In order to convey all these ideas, Coppola reasoned, she would have to write Marie Antoinette’s story in a completely different way. Instead of the typical sweeping costume epic, she wanted to tell a more intimate tale, invested with all the energy and angst of a young woman’s coming of age. Her Marie Antoinette was to be a flawed woman, ultimately redeemed by the grace she displays under fire.
“My main objective was to not make a big, historical epic,” says Coppola of her original approach to MARIE ANTOINETTE. “Her life is a huge historical chronicle, and while I was respectful of that, I wanted to tell a much more impressionistic story from Marie Antoinette’s point of view as we watch her grow and mature. Most of the stories we know about her come from other people’s perceptions of her. I was much less interested in the political and historical views of her and more in her personal experience. Rather than a stuffy, formal portrait, I wanted to reveal the way people must have behaved when they were behind closed doors.”
Right from the start, Coppola focused on an iconoclastic approach, not only in the story, but in its presentation, involving a distinctly modern, graphic style, hoping to turn a historical subject into one that was more immediate, emotional and visceral. “The idea was to capture in the design the way in which I imagined the essence of Marie Antoinette’s spirit,” Coppola explains. “So the film’s candy colors, its atmosphere and the teenaged music all reflect and are meant to evoke how I saw that world from Marie Antoinette’s perspective.

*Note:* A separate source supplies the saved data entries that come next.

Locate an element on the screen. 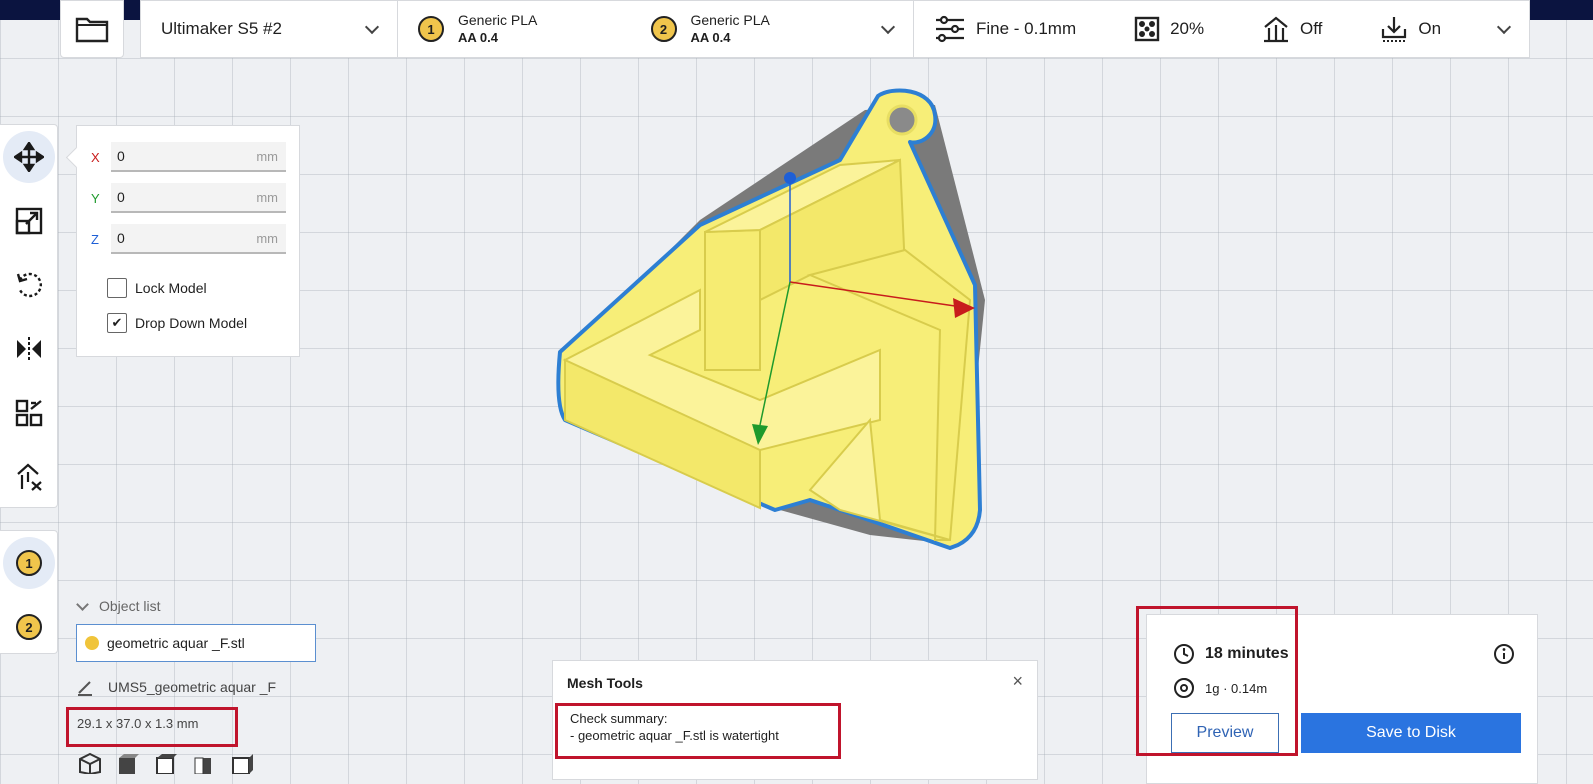 Image resolution: width=1593 pixels, height=784 pixels. z-coordinate-input: 0 mm is located at coordinates (198, 239).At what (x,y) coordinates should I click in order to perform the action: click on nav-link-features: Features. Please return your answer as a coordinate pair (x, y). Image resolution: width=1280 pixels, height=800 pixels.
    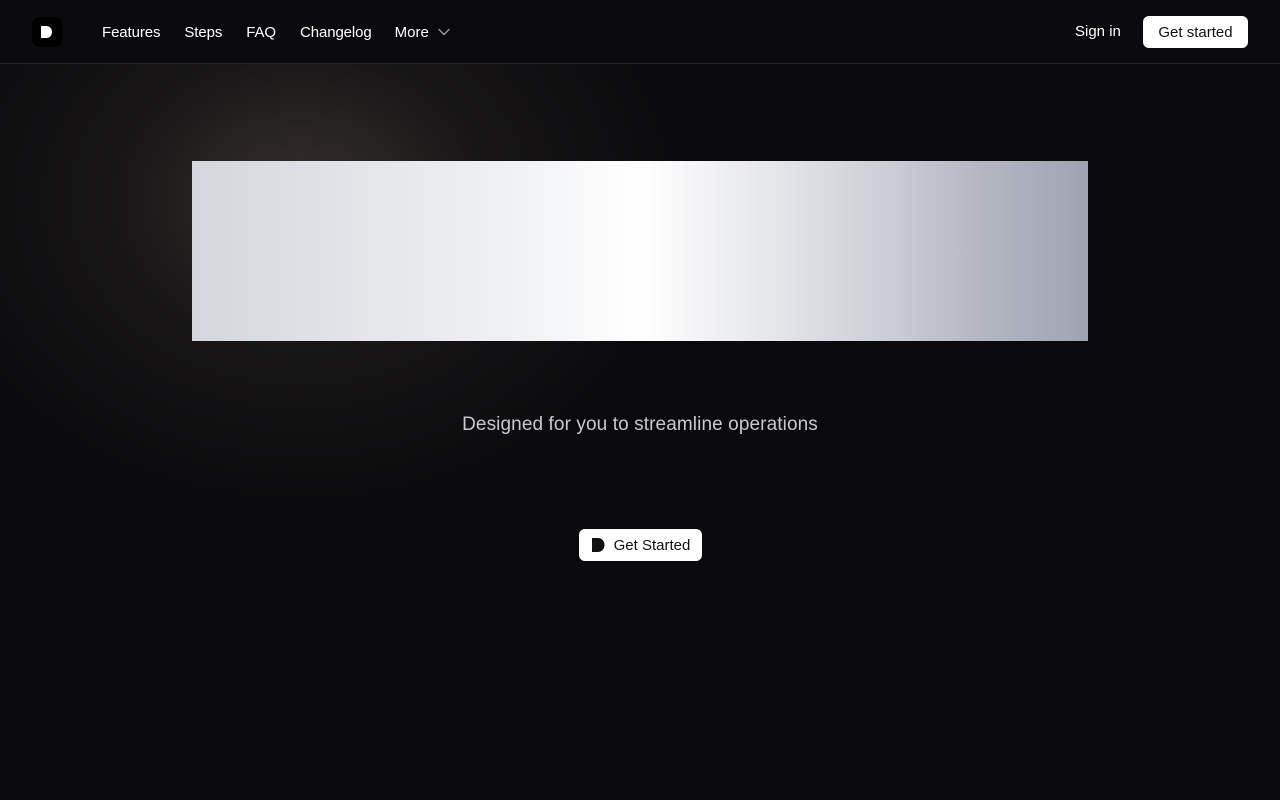
    Looking at the image, I should click on (132, 32).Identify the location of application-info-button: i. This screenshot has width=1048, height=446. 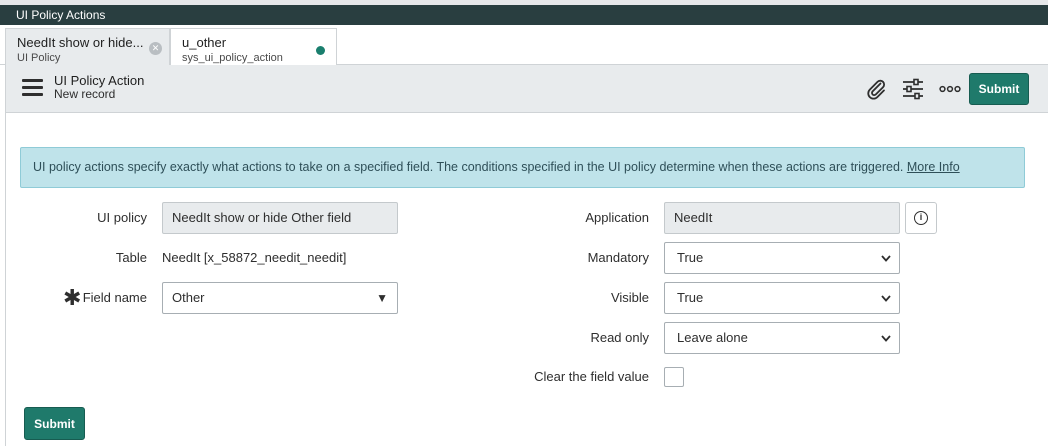
(921, 218).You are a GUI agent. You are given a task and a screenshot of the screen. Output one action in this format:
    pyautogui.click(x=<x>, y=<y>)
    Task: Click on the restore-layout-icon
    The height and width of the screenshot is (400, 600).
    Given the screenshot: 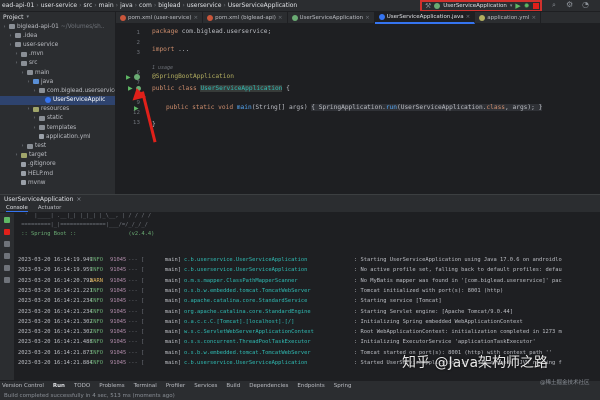 What is the action you would take?
    pyautogui.click(x=7, y=244)
    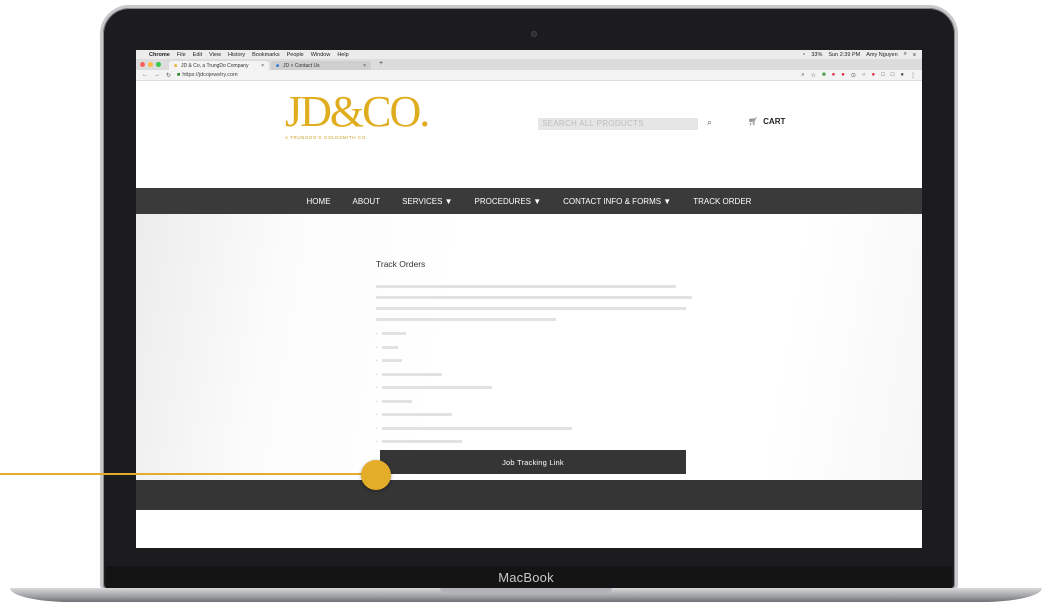 The image size is (1052, 605). What do you see at coordinates (754, 122) in the screenshot?
I see `cart-icon: 🛒︎` at bounding box center [754, 122].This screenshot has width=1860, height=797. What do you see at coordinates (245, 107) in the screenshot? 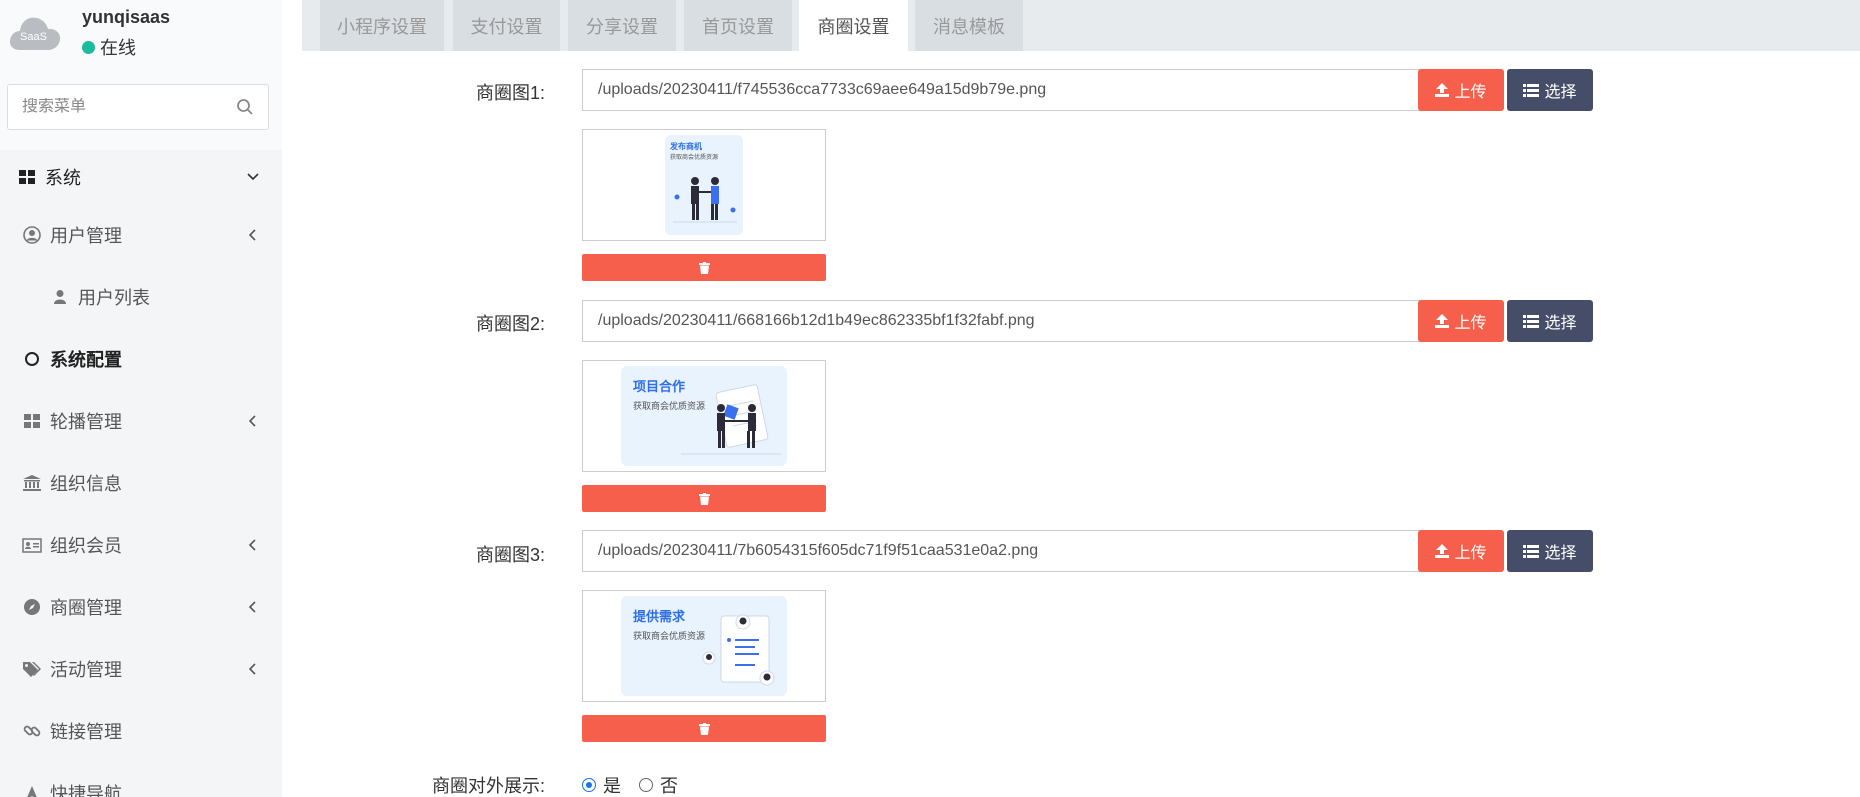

She was in a total silk and cake world. It was a complete bubble right up until the very end.”
Coppola approached historical biographer Antonia Fraser about adapting her book into a highly stylized film. Fraser was both surprised and pleased by the director’s singular approach toward shattering the myths surrounding Marie Antoinette. “I was very attracted by Sofia’s enthusiasm,” says Fraser. “We come from very different angles but she had her own vision of Marie Antoinette and a wonderful intensity.”
“Sofia understood that the things that happened to Marie Antoinette were absolutely extraordinary,” says Fraser. “First, she was essentially sold into slavery to become a French princess. Then she was supposed to support Austria at the age of 14. Then she’s got into this weird, unconsummated marriage but was supposed to produce a child. Sofia shows very sympathetically how Marie Antoinette tried to cope with this remarkable situation. All the shopping, extravagance and decadence were a reaction to all of the terrible things that happened to her yet were not of her making. I liked that approach very much.”
As she came at the story in her own way, Coppola found inspiration from other modern sources as well – especially the New Romantic pop music movement of the 1980s — which was itself heavily influenced by 18th century ideals of extravagance. New Romantic artists such as Bow Wow Wow and Adam Ant celebrated glamour, luxurious fashion and hedonistic fun during that period as a kind of counterpoint to both the boredom of classic rock and the primal anger of punk music. Coppola saw the music as a modern lens through which to view Marie Antoinette – and songs such as Bow Wow Wow’s “I Want Candy” seemed to serve as a perfect, modern expression of Marie Antoinette’s impulses to find fulfillment through pleasure.